Selected text:
┏━━

U.S. Commodity Futures Trading Commission Chair Rostin Behnam is raising concerns, and it’s not just about the growing complexity of the crypto market.

Behnam, a longtime advocate for clearer rules in the digital asset space, is now urging Congress to address two critical issues: crypto regulation and election betting.

In recent remarks at a key industry meeting, Behnam irked that as technological disruption accelerates, the absence of clearer legal frameworks leaves regulators like the CFTC “handcuffed.”

Without action from Congress, the risks to both investors and the integrity of U.S. markets will continue to rise. But with an election year approaching and political obstacles mounting, will lawmakers act in time to close these gaps — or will we remain in the dark?

The unfinished business of crypto regulation

Behnam’s call for action on cryptocurrency isn’t new, but the stakes have never been higher. The quick ascent of digital assets, from Bitcoin (BTC) to decentralized finance, has left the regulatory framework struggling to catch up.

Several bills, like the Financial Innovation and Technology for the 21st Century Act, aim to provide some clarity, but they remain stuck in legislative limbo.

FIT 21, which passed the House of Representatives earlier this year, would grant the CFTC greater authority over “digital commodities” like Bitcoin. However, progress has yet to be made in the Senate.

FIT 21, for instance, proposes clearer tests to determine whether a digital asset is a commodity or a security, but it also raises new questions. How should regulators define decentralization?

More importantly, who gets to decide which assets are decentralized enough to be classified as commodities and which fall under securities laws?

And to top it all off, there is the pressing dilemma of over-interference by the U.S. Securities and Exchange Commission and its current chair, Gary Gensler, a known crypto critic, whose policies and administration are considered by many to have done more harm than good.

Hence, without a well-defined legal framework, the CFTC finds itself in a difficult position — able to enforce some rules but unable to fully protect investors.

This regulatory gap, Behnam argues, exposes markets to bad actors and discourages institutional investors from entering the space with confidence.

Behnam doesn’t expect Congress to take meaningful action this year due to the holidays and the urgency of passing a federal budget.

“I think as we look into 2025, with a new Congress and potentially a new president, you’re likely to see some legislation,” he noted.

Growing chaos of election betting

While the crypto market faces regulatory ambiguity, the rise of election betting platforms like Kalshi and Polymarket has thrown the CFTC into a legal battle it didn’t foresee.

Kalshi, a prediction market where users can bet on election outcomes, clashed with the CFTC when the agency deemed election contracts illegal, arguing that they could undermine public trust in democratic processes.

This wasn’t the first time the CFTC cracked down on such platforms. Polymarket, another prediction market built on the Polygon (POL) blockchain, was fined $1.4 million in 2022 for operating without proper regulatory compliance, forcing it to halt operations for U.S. residents.

The debate intensified when Kalshi sued the CFTC in 2023, resulting in a court ruling in favor of the platform in September 2024. The judge found that the CFTC had exceeded its statutory authority by blocking Kalshi’s election contracts.

The agency quickly appealed the decision, but Kalshi resumed bets on the 2024 U.S. presidential election. This has raised alarms, not only from regulators but also from prominent voices in the industry.

┗━━

What you will do:
1. List every calendar year mentioned in the article on CFTC Chair Rostin Behnam, in chronological order.
2. Print the stretch of the article on CFTC Chair Rostin Behnam from "Growing chaos of" through "it didn’t foresee.".

Data lines:
┏━━

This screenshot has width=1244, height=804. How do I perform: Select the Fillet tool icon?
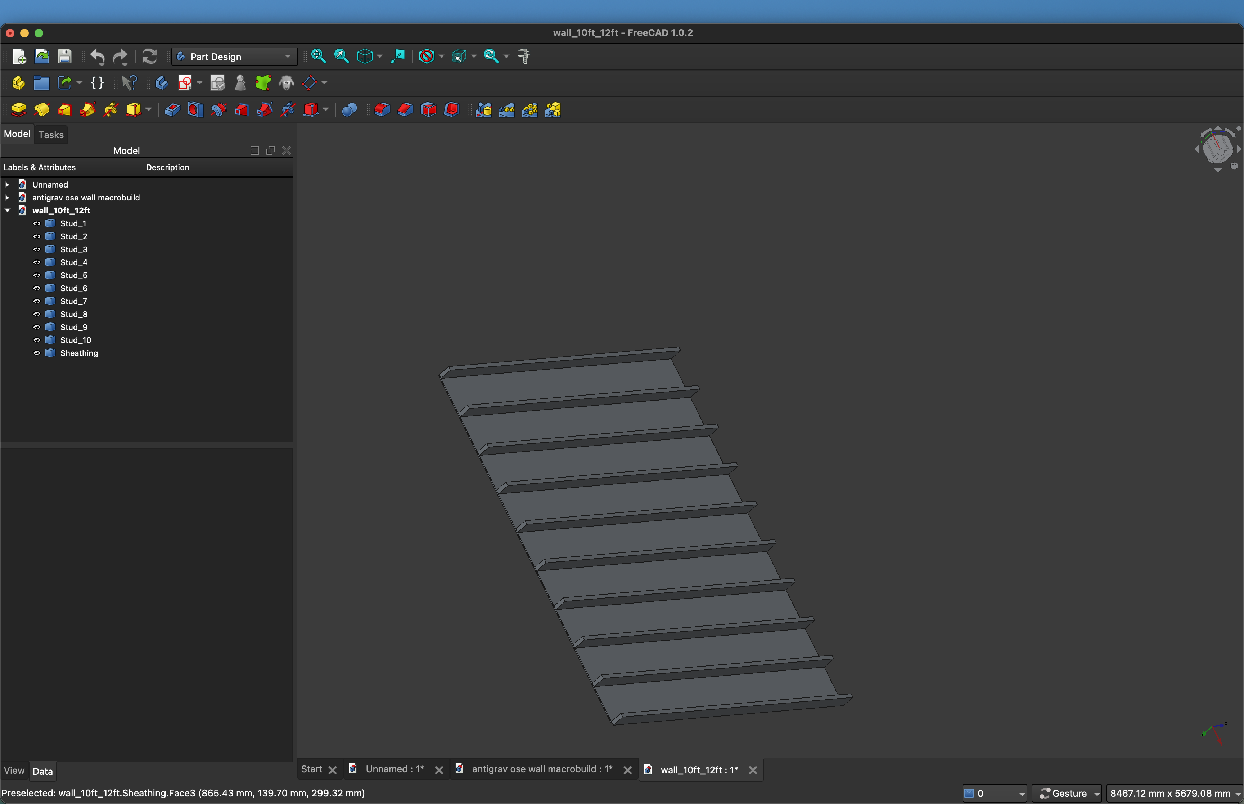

┗━━

Answer list:
1. 2022, 2023, 2024, 2025

2.
Growing chaos of election betting

While the crypto market faces regulatory ambiguity, the rise of election betting platforms like Kalshi and Polymarket has thrown the CFTC into a legal battle it didn’t foresee.